La Stampa, 7 marzo 2025
Se Kennedy pensa di curare il morbillo con la vitamina A
Perché una delle malattie più prevenibili con i vaccini come il morbillo sta aumentando in un Paese sviluppato come gli Stati Uniti dove la malattia era stata debellata nel 2000? Quanto vi ha contribuito la disinformazione e quanto è grave la minaccia che apra la strada a gravi crisi di salute pubblica? Che cosa ci si può aspettare dalla conversione vax del segretario del Dipartimento della Salute degli Stati Uniti Robert F. Kennedy?

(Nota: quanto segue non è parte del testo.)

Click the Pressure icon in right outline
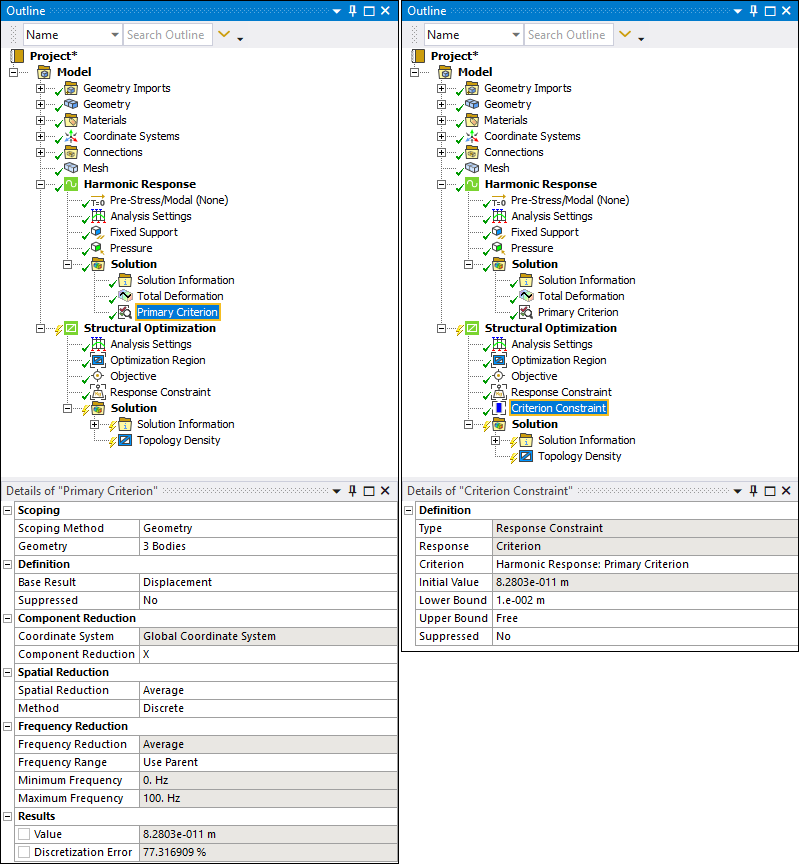pos(499,248)
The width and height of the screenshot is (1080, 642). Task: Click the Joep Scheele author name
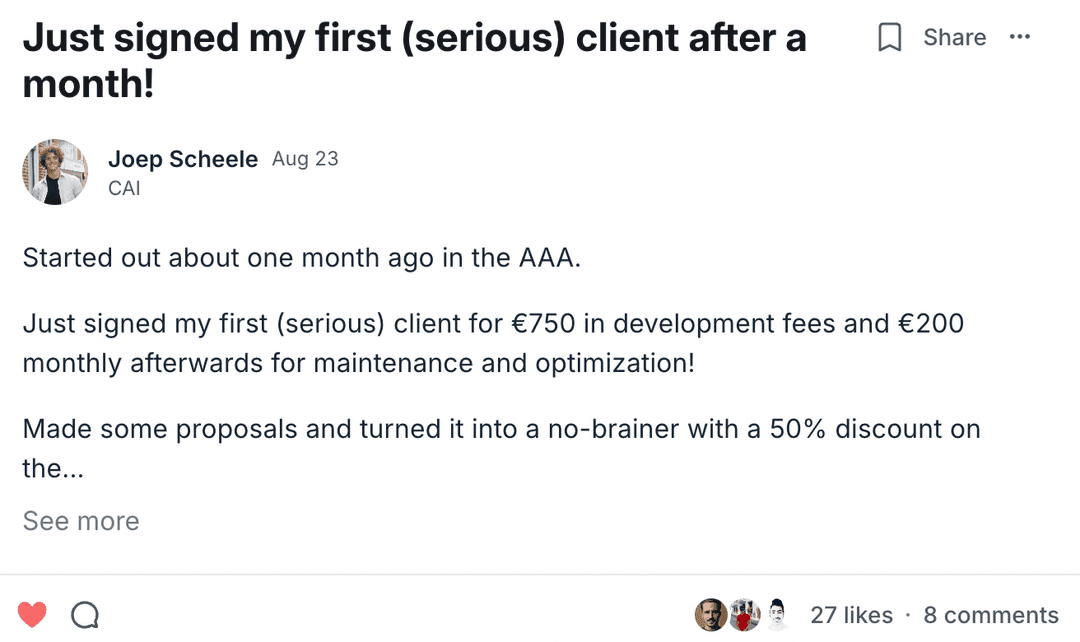tap(182, 159)
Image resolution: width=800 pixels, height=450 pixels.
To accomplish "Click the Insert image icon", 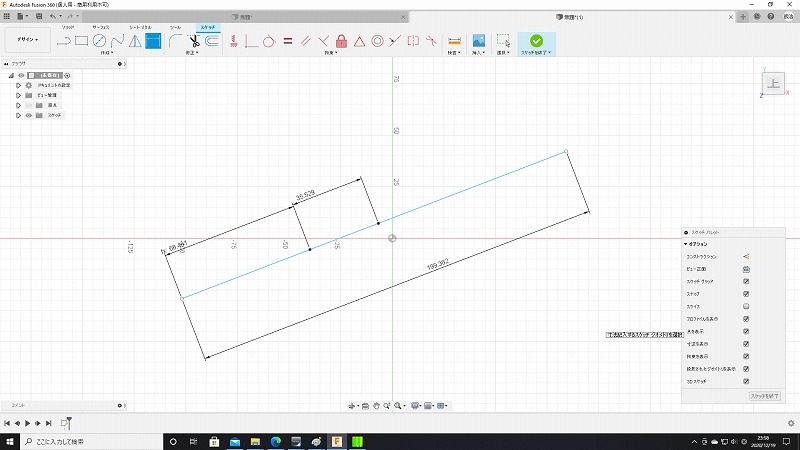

Apostolo dell’antivaccinismo, che ha predicato per anni in varie parti del mondo, con un largo seguito tra i movimenti No vax, compresi quelli nostrani, si è prodotto due giorni fa in un clamoroso voltafaccia di cui avevano dato notizia le agenzie di stampa dell’una e dell’altra parte dell’Atlantico. Sotto l’impressione suscitata dalla morte per morbillo di un bambino non vaccinato in Texas (il primo decesso dovuto a quella malattia dopo oltre 10 anni) e spinto dall’aumento dei casi, soprattutto tra i bambini, si era spinto infatti a riconoscere ciò che aveva sempre vigorosamente contestato. E cioè che i vaccini non solo proteggono i singoli bambini dal morbillo, ma «contribuiscono anche all’immunità della comunità, proteggendo coloro che non possono essere vaccinati per motivi medici». Ma la cruciale e impegnativa dichiarazione è entrata subito in un cono d’ombra, nascosta da una serie caotica di indicazioni, consigli, informazioni su rimedi alternativi da parte di RFK Jr., a proposito del quale, ha scritto il professore di chirurgia David Gorsky, editore di Science-Based Medicine, «è corretto dire che mai prima, nella memoria vivente (o persino nella storia degli Stati Uniti)», è dato trovare al timone delle agenzie sanitarie federali qualcuno così distante dalla scienza e dalla realtà?
La sua insistenza sui trattamenti non convenzionali contro il morbillo ha alimentato le preoccupazioni sulla disinformazione. Peraltro, non ha consigliato a tutti di vaccinarsi. Ha tenuto invece a insistere sul fatto che «i genitori svolgono un ruolo fondamentale nella salvaguardia della salute dei loro figli», ma che l’opzione della vaccinazione, «da concordare con i medici, è una decisione personale» (ci può forse dire qualcosa, a proposito, il fatto che in tempi «bui», lontanissimi dal nostro, papa Pio VII prevedesse, in un Editto del 1822, severe sanzioni per i cittadini dello Stato pontificio che, «mostrandosi più padrigni che padri», si fossero resi «riprensibili di aver trascurata la vaccinazione de’ proprj figlj). Alle prime caute affermazoni, ha fatto quindi seguito una serie di consigli. A parte il trattamento con vitamina A (che non ha nessun valore preventivo e non è un sostituto della vaccinazione) ha scritto dei «buoni risultati» derivanti dall’uso dello steroide budesonide, dell’antibiotico claritromicina e dell’olio di fegato di merluzzo (che contiene elevate quantità di vitamine A e D).
Si tratta naturalmente di messaggi – si preoccupano i medici – che distolgono l’attenzione dagli sforzi per incrementare le vaccinazioni, mentre nei «social» piovono informazioni sbagliate su queste terapie, basate anche su un articolo scritto per Fox News nel quale Kennedy ha fatto riferimento a studi che dimostrerebbero che la vitamina A può «ridurre drasticamente la mortalità per morbillo». In realtà, non si stancano di ripetere medici pediatri e direttori di ospedali, è utile per il supporto al morbillo nei pazienti che hanno una carenza specifica. E sarebbe davvero importante, raccomandano, non confondere ciò che è assistenza di supporto o aggiuntiva per il morbillo con il trattamento curativo. Parlarne, infatti, diventa solo una distrazione da ciò su cui ci si dovrebbe davvero concentrare ovvero vaccinare i bambini.
Il morbillo è una malattia altamente contagiosa che si diffonde rapidamente. Richiede livelli di vaccinazione molto elevati (95 per cento), che si sono molto abbassati in alcune comunità, data la sfiducia nei vaccini e la predicazione no vax. La poco convincente «conversione» del ministro della salute non sembra promettere un incremento dei tassi di vaccinazione, mentre i recenti licenziamenti nelle agenzie federali focalizzate sulla salute pubblica lascia intravvedere scenari poco rassicuranti sulla capacità dell’America di rispondere alle epidemie.